The series of ridges and valleys common to this type of hard coral which resemble the sulci (grooves) and gyri(ridges) on the surface of the Animal Brain, gives rise to its name.
1. Brain corals are colonial animals and live in a symbiotic relationship with an algae.
2. Collectively they are known as hermatypic corals (after the Greek god Hermes, speedy messenger).
3. They play an important role in reef formation, being the sturdiest of all corals due to their spherical structure.
4. They can form colonies upto 6 feet in height!
5. The largest Brain corals in the world today are 200 years old!
6. They feed at night, mostly on drifiting sea lives, by extending their tentacles which they wrap around themselves during the day.
Coral reefs around the world have seen vast destructive changes. Silt from the construction activities on the shoreline has been found to smother and suffocate the tender Coral population. Habitations near the shore mean more sewage, oil and chemicals in the water.

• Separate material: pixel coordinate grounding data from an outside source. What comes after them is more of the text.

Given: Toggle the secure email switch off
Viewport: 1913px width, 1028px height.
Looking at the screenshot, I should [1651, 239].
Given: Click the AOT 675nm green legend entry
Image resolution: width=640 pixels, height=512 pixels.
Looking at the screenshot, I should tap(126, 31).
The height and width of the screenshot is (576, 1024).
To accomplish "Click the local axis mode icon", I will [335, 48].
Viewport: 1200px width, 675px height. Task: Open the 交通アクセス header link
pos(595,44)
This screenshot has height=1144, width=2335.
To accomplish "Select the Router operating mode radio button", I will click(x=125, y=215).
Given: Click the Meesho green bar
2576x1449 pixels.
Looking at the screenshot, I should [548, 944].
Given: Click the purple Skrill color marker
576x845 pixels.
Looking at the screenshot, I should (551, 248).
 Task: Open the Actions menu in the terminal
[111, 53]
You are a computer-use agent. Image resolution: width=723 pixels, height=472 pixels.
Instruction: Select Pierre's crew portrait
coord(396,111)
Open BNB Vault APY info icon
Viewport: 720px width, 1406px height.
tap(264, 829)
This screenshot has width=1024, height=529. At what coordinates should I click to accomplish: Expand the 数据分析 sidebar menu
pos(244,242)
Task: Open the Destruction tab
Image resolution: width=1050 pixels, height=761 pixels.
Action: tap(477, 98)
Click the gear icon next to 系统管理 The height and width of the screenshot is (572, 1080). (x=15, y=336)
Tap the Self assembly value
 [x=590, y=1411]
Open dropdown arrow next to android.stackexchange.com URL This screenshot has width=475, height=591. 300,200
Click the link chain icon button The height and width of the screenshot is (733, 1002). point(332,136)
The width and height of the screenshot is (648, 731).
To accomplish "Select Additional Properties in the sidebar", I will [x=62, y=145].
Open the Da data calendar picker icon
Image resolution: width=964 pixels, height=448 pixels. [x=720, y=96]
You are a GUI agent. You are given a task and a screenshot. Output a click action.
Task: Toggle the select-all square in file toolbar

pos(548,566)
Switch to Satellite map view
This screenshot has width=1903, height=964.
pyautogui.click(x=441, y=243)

Coral harvesting for commerce has also added to the problem.
(I must confess here that I bought my Brain coral from a local fisherman on one of the beaches in the Eastern coast of my country. And that too, for a pathetically insignificant amount of money!)
Thankfully, recent studies have found that an unusual form of algae has evolved in the Northern parts of the Indian Ocean which is relatively resistant to the rising temperatures of the ocean.You can read about it here.
Maybe nature always finds a way of conserving herself, in spite of Man’s insensitive and destructive activities.